Kenanga Research & Investment

Spritzer Bhd - 1H18 Within

kiasutrader
Publish date: Wed, 29 Aug 2018, 09:19 AM

1H18 net profit of RM13.5m (+33%) is within our estimate but above consensus, in anticipation of stronger seasonal quarters. The absence of dividends was also expected. While SPRIZTER appears to enjoy better domestic demand with new products with margins supported by previously implemented price increase, the 10% sales tax on mineral water products may be a negative. Maintain MP and TP of RM2.50, for now.

1H18 as expected. 1H18 net profit of RM13.5m accounts for 43%/51% of our/consensus estimates. We view this as within our estimates but above consensus in lieu of seasonal strength in coming quarters. The lack of dividends was expected, as the group typically pays a single year-end dividend.

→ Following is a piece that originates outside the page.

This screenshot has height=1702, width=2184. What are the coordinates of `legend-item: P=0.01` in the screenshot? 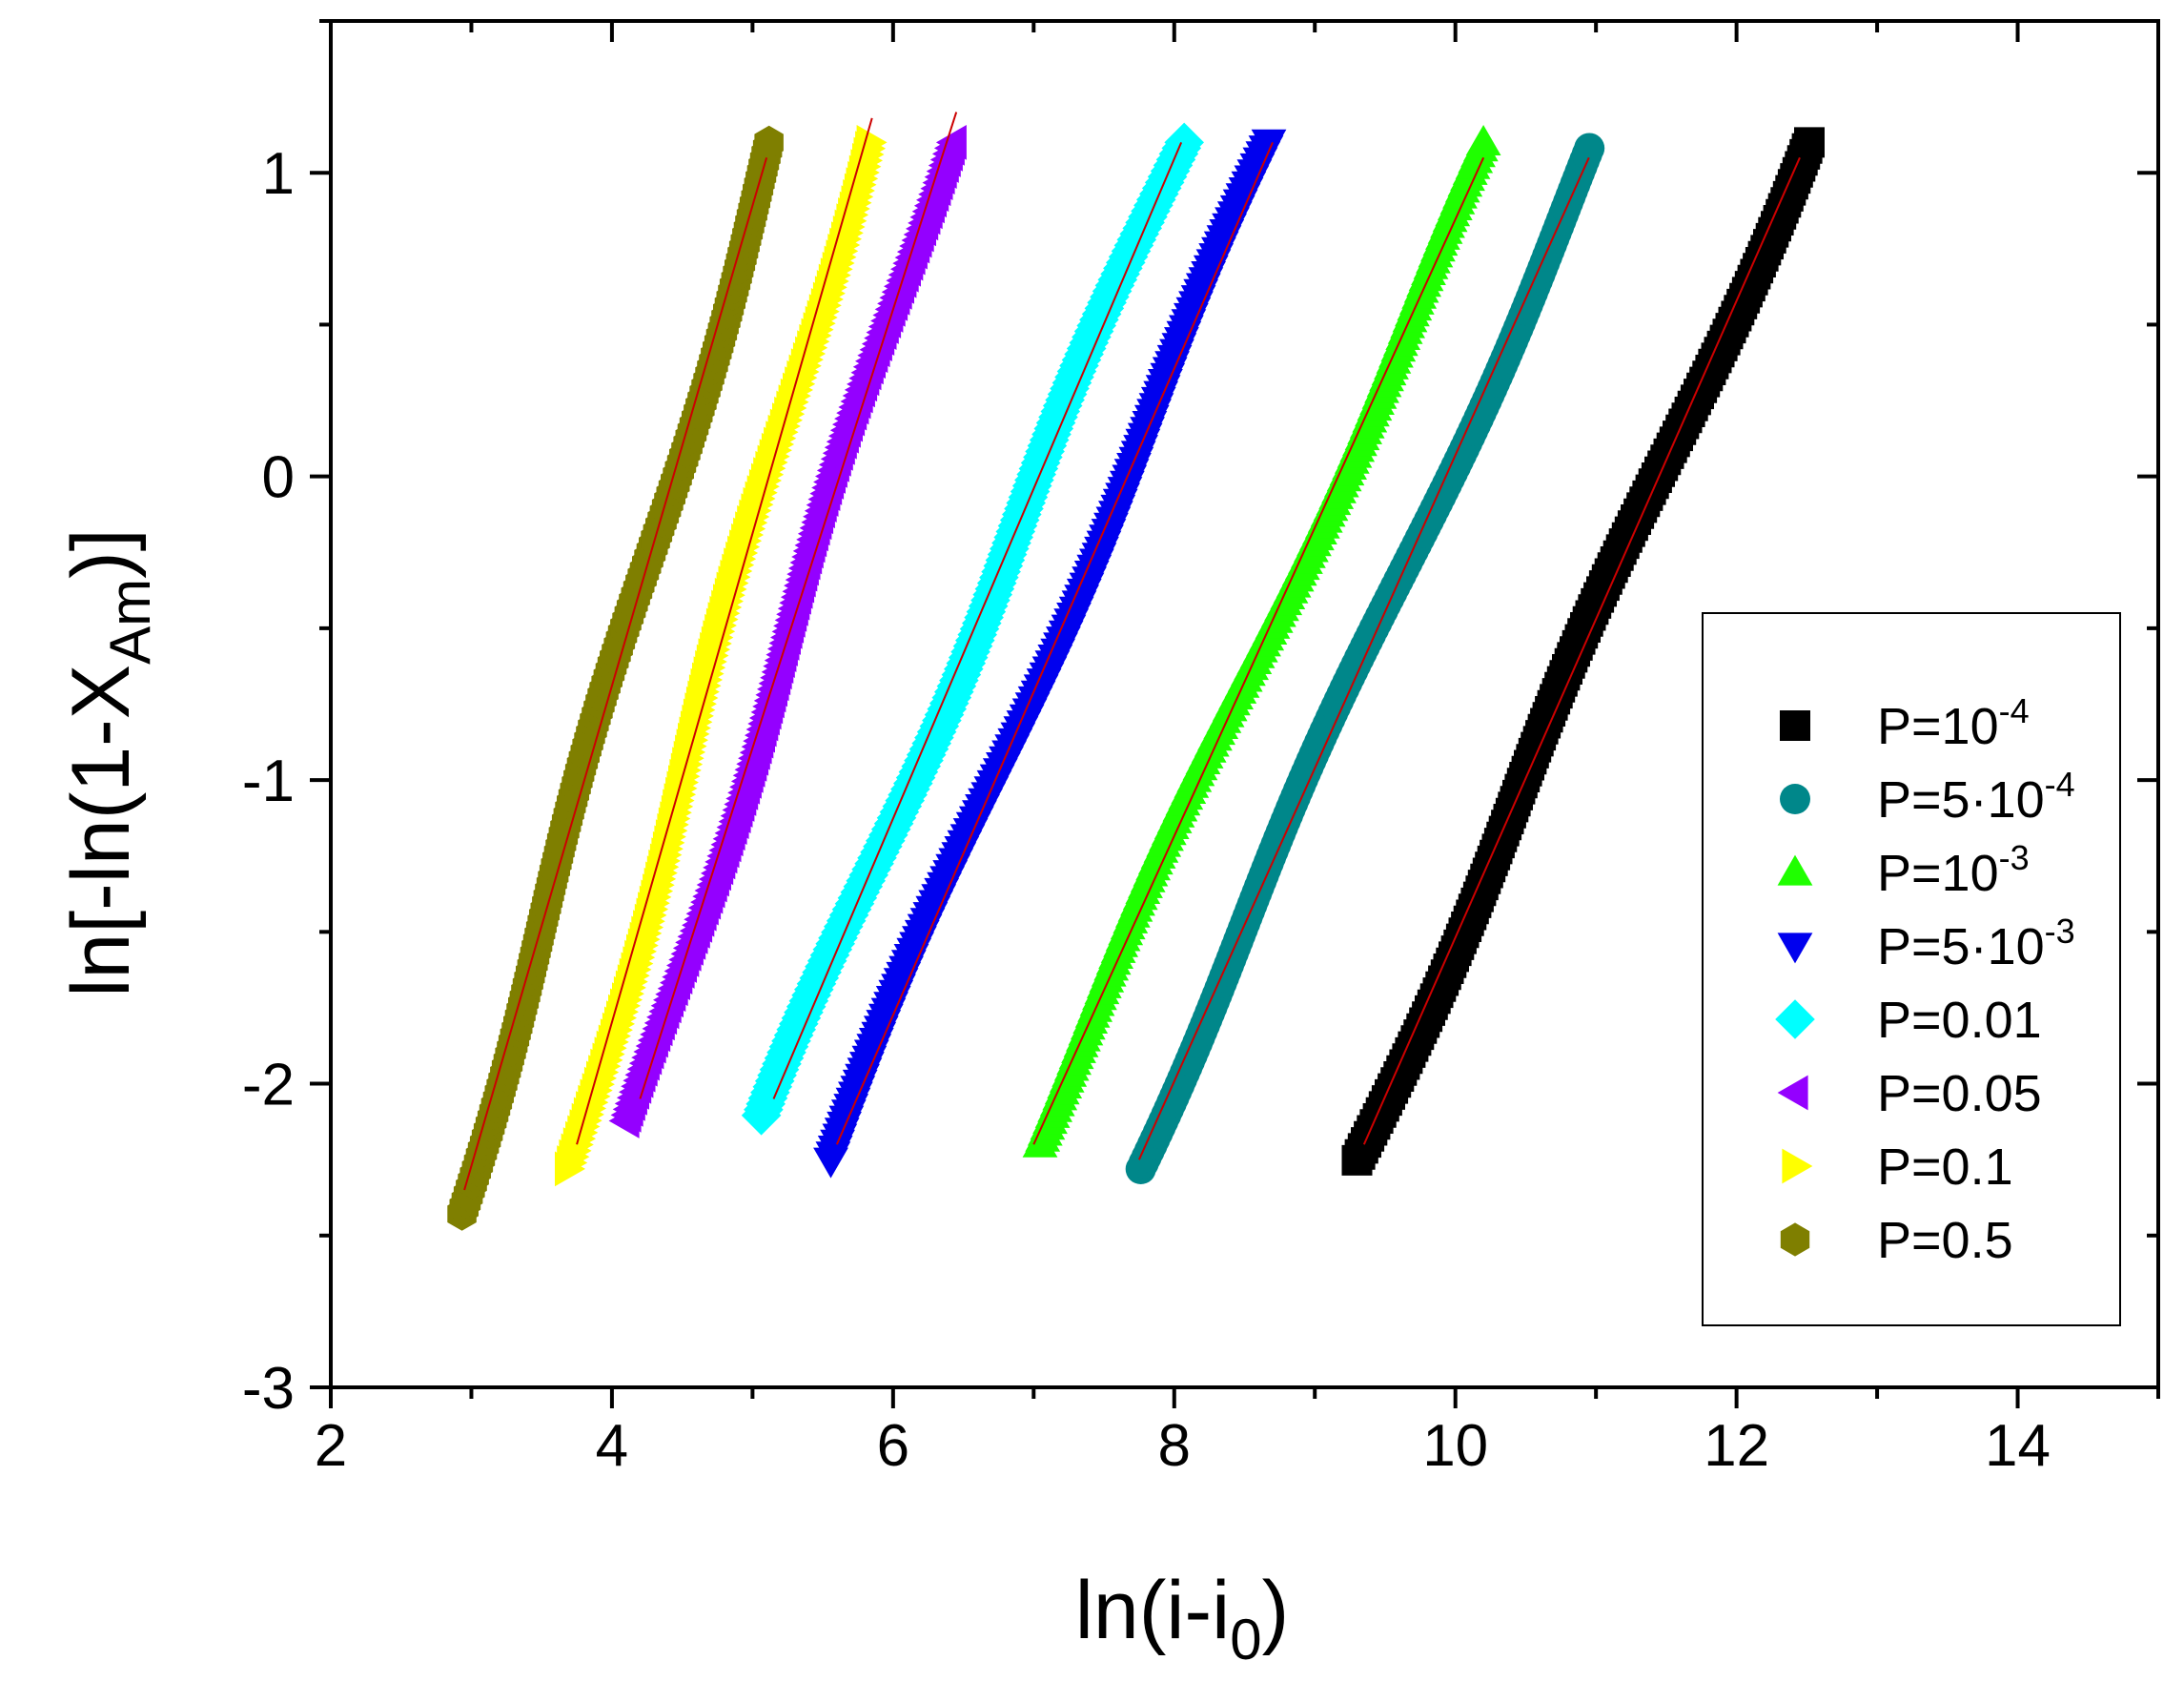 It's located at (1909, 1021).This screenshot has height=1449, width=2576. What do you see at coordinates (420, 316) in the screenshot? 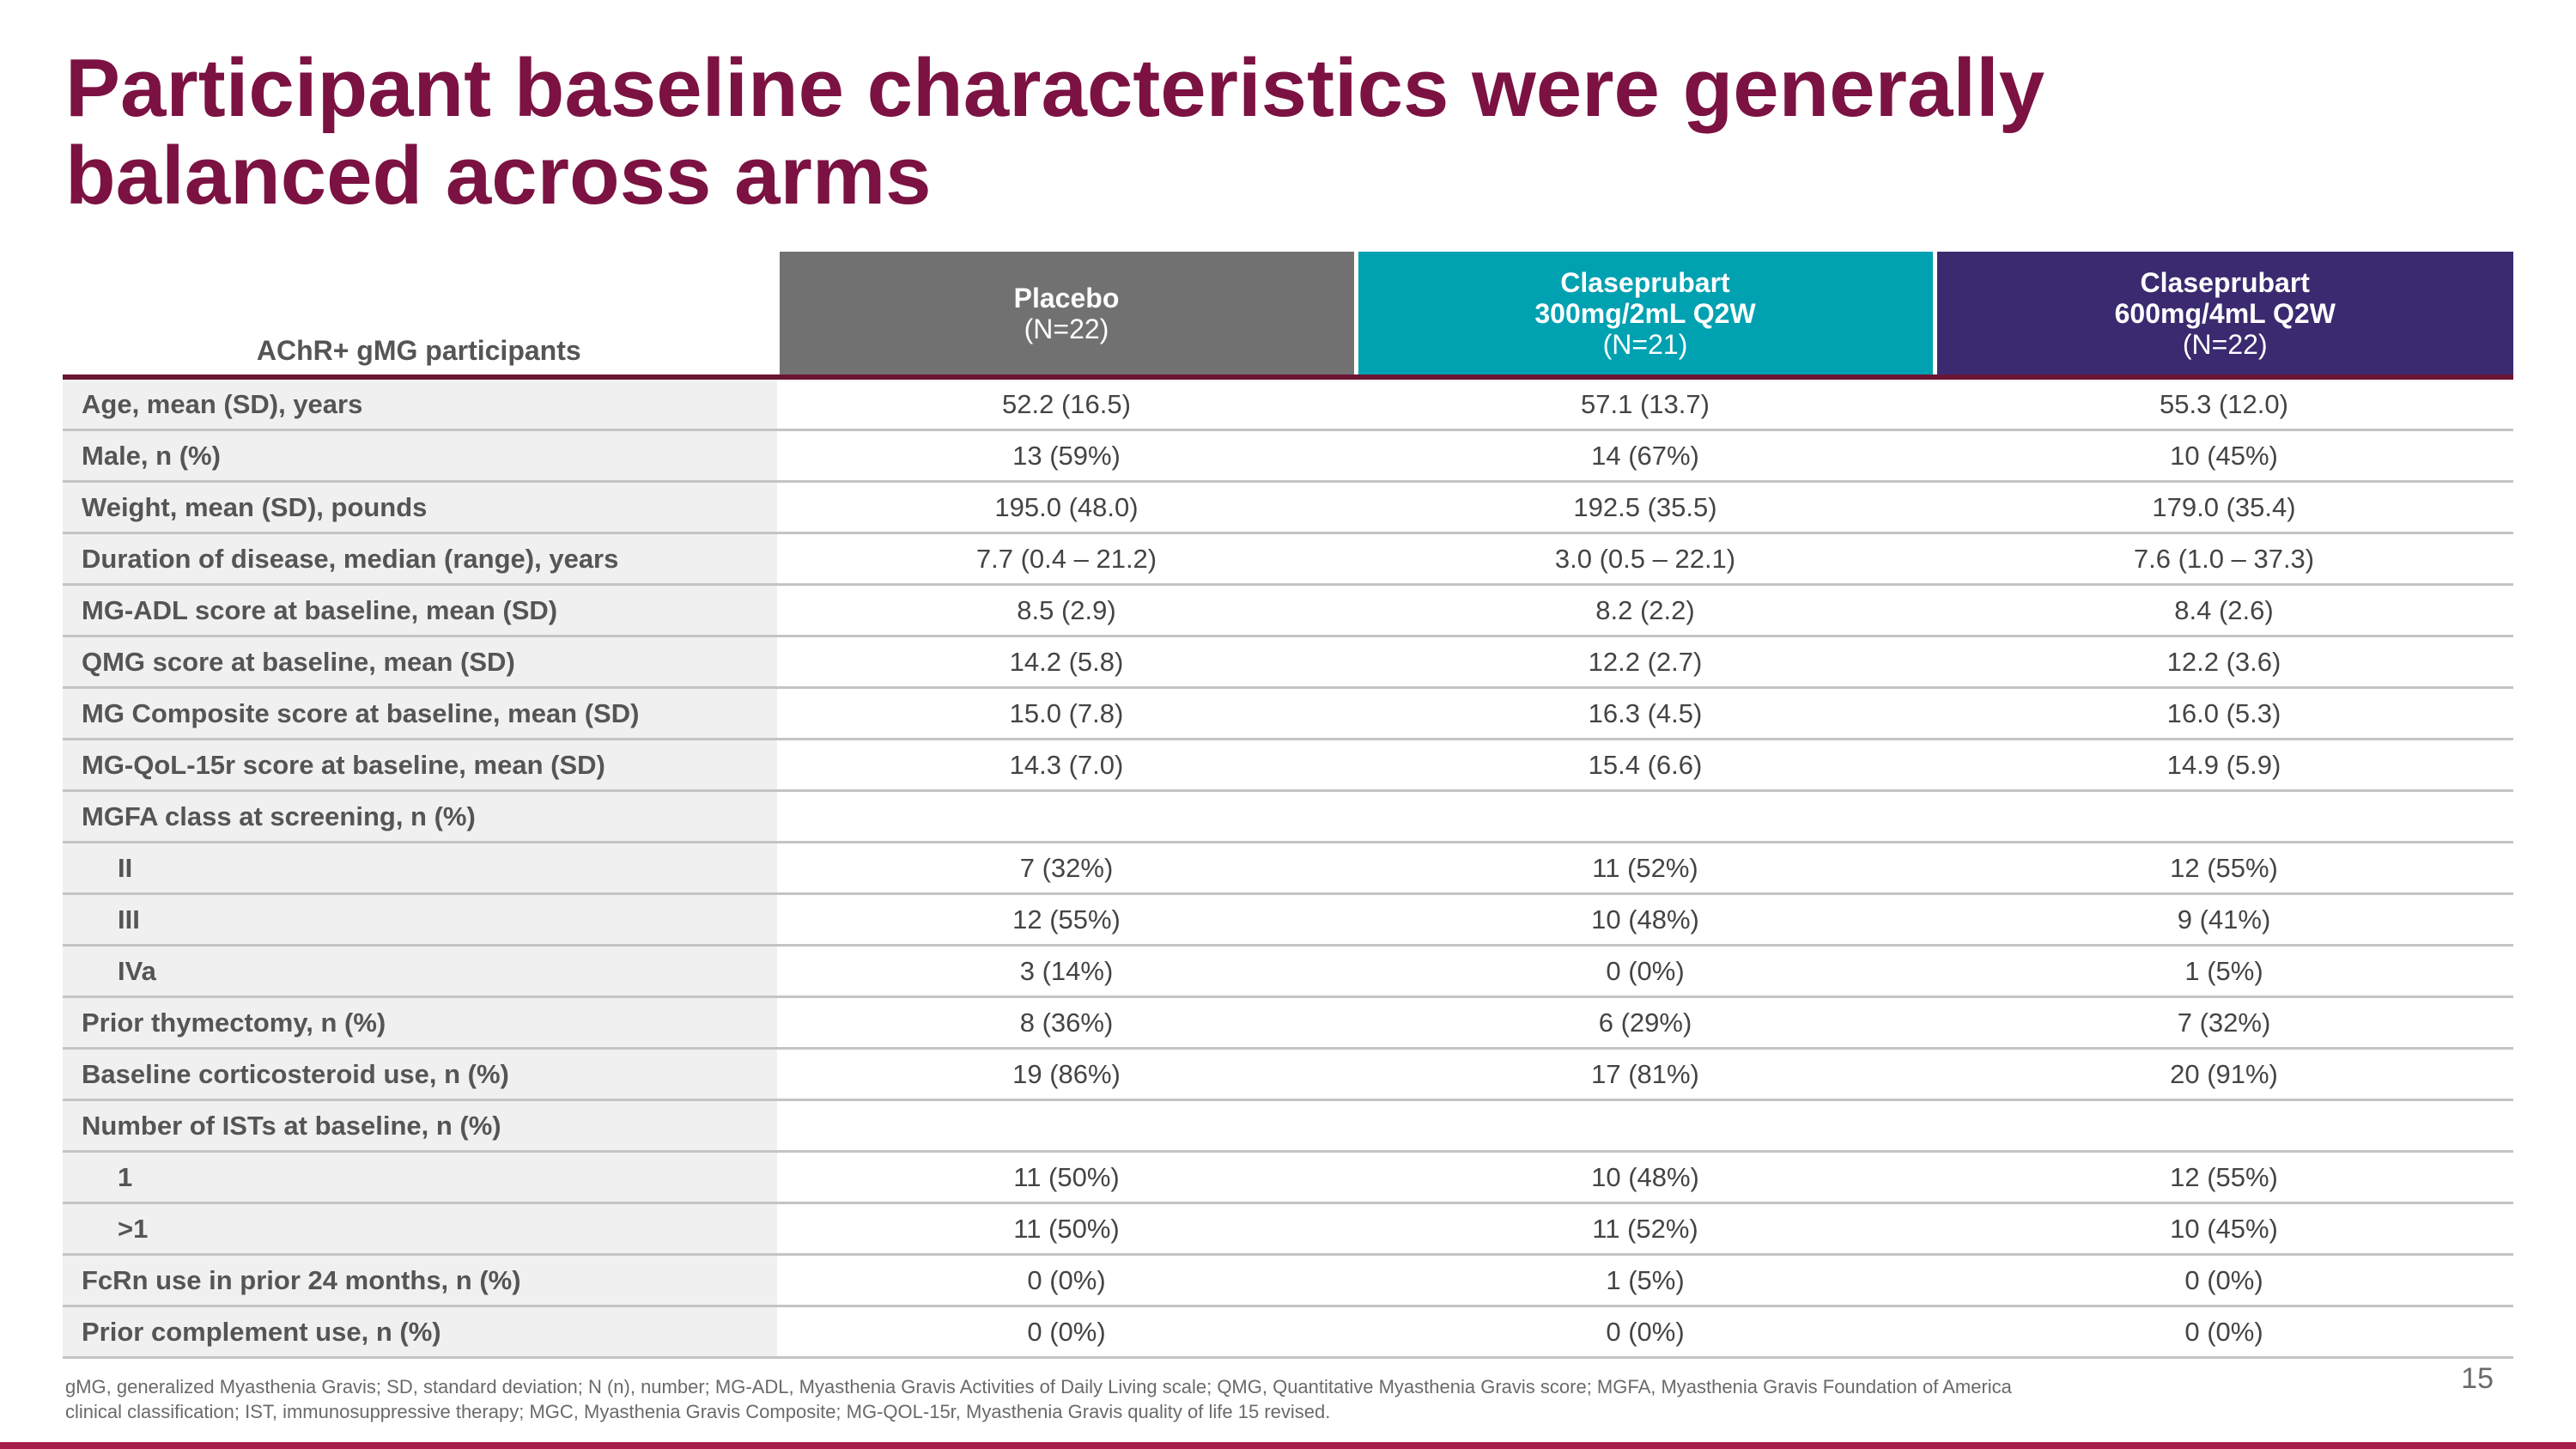
I see `corner-label: AChR+ gMG participants` at bounding box center [420, 316].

YoY, 1H18 sales improved by 10% to RM166.2m thanks to growing demand, likely driven by newer concept and repackaged product variants. The price increase during the preceding year is likely to have boosted the group's EBITDA by 28% at RM18.9m. This translates to a margin expansion to 11.4% (+1.7ppt). This was offset by continued losses from China trading operations, albeit with narrowing operating losses at RM1.7m (from RM5.2m in 1H17). Net earnings closed at RM13.5m (+33%) after lower effective taxes at 28.7% (-2.4ppt).

QoQ, 2Q18 revenue was flattish at RM83.8m (+1%) from 1Q18. However, net profit of RM6.7m (-2%) was a result of slightly higher operating expenses, which we suspect could be from marketing expenses to stimulate sales in a softer seasonal environment in 2Q18.

Hopeful for pipes to stay clear. Local demand is looking to be stimulated by better product mixes with the recovering consumer confidence in the market. While China operations are still generating losses, management is hopeful for a turnaround with a transitioning of strategies, emphasising on direct selling in contrast to banking on marketing-led demand. This could mitigate potential compression of margins in the near-term as packaging costs (i.e. PET resin), which are looking to rise following unfavourable price trends. In the longer term, while the construction of the new automated warehouse could expand capacity and provide economies of scale. The warehouse is earmarked to be operational by FY20. With regards to the new sales tax, it appears that mineral water products are marked for a 10% tax. However, we reserve making adjustments to price increases or potential shifts in demand, pending an update from management.

Post results, we leave our assumptions unchanged for FY18-19.

Maintain MARKET PERFORM with an unchanged TP of RM2.50

Our TP is based on a targeted 16.0x FY19E PER which is closely in line with the group’s 3-year mean. We believe the improving fundamentals of the stock are yet to be reflected in its share price, possibly due to the soft trading sentiment. Current valuations also appear inexpensive as the stock appears to be trading at an implied 14.8x PER on its FY19E earnings.

Risks to our call include: (i) poorer-than-expected sales, (ii) higherthan-expected costs exposure, and (iii) delay in the construction of the new automated warehouse.